By Ryan Velez
Chances are if you’ve been in the workforce for a while or even similar situations in academics or other scenarios, you’ve had to work under a bad leader. Sometimes, what makes a bad leader is hard to pin down, but the consequences of having one often play out in high absenteeism among employees, turnover, low sales, and a lack of effort among employees. None of these are things that you want to deal with as an entrepreneur, and a recent Black Enterprise article provides some insight to make sure you don’t fall into that trap.
Bad leaders come in all types, but the first principle that makes for a good employee is that “to lead them, you need to love them.” This may sound a little holistic but think of it in terms of knowing the people you have working for you and what makes them unique. “They won’t follow you if they don’t believe you respect them, understand them, and can help them get what they want,” explains article author and entrepreneur Jerome D. Love.
To be clear, you’re not the only one in your business who wants to be a good leader.
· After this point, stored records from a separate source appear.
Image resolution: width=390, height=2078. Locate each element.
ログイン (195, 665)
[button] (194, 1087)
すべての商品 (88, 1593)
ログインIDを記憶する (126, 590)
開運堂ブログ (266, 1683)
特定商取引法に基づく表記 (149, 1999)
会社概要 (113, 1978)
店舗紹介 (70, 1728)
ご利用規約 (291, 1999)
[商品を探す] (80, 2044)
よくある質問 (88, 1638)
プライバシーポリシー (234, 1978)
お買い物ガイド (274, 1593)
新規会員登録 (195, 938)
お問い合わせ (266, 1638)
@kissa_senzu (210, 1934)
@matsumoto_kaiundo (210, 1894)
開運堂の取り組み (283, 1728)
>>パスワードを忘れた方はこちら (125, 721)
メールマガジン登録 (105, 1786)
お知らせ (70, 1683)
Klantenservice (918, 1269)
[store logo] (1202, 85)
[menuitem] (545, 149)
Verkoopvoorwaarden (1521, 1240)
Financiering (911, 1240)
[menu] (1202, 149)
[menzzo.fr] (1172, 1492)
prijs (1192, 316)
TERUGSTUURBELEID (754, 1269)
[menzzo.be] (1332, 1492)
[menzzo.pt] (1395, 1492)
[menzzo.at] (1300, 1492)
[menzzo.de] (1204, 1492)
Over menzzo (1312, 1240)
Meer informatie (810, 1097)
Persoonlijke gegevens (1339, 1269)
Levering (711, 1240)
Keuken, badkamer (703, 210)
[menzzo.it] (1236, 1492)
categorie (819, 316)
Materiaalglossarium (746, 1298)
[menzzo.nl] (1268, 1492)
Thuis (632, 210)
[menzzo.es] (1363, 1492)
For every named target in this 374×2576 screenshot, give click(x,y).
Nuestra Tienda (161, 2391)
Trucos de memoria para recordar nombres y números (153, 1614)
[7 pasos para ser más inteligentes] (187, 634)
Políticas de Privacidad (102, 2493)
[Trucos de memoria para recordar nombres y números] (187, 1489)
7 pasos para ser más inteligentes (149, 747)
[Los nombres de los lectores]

Your employees want that too, even if they don’t articulate it directly. No one wants to work under someone is overbearing, a micromanager, or offensive. The three traits that best sum up what people are looking for in their leaders are honesty, empathy, and vision. For honesty, no one can be effective in their role if they aren’t given the right information. Even if they mess up, they need to know how and why so they can improve. It falls on you to give them that feedback. Empathy helps you deliver these messages. No matter you feel about it, you are not a machine, and neither are your employees. Both sides of the table comprise of people with feelings, and these feelings can be used to motivate or discourage. Vision helps explain why they are doing what they are doing. People who love their jobs rarely love it exclusively for their paycheck. Not do they feel more fulfilled if you provide vision, but they are more motivated and effective a lot of the time.
Admittedly, leadership rarely comes in a planned manner, and many great leaders became great after a baptismal by fire. However, by keeping respectful while learning leadership skills like we’ve mentioned (and yes, leadership has its own suite of skills like any other career path), you will be on the path to effectively getting the best work out of your employees.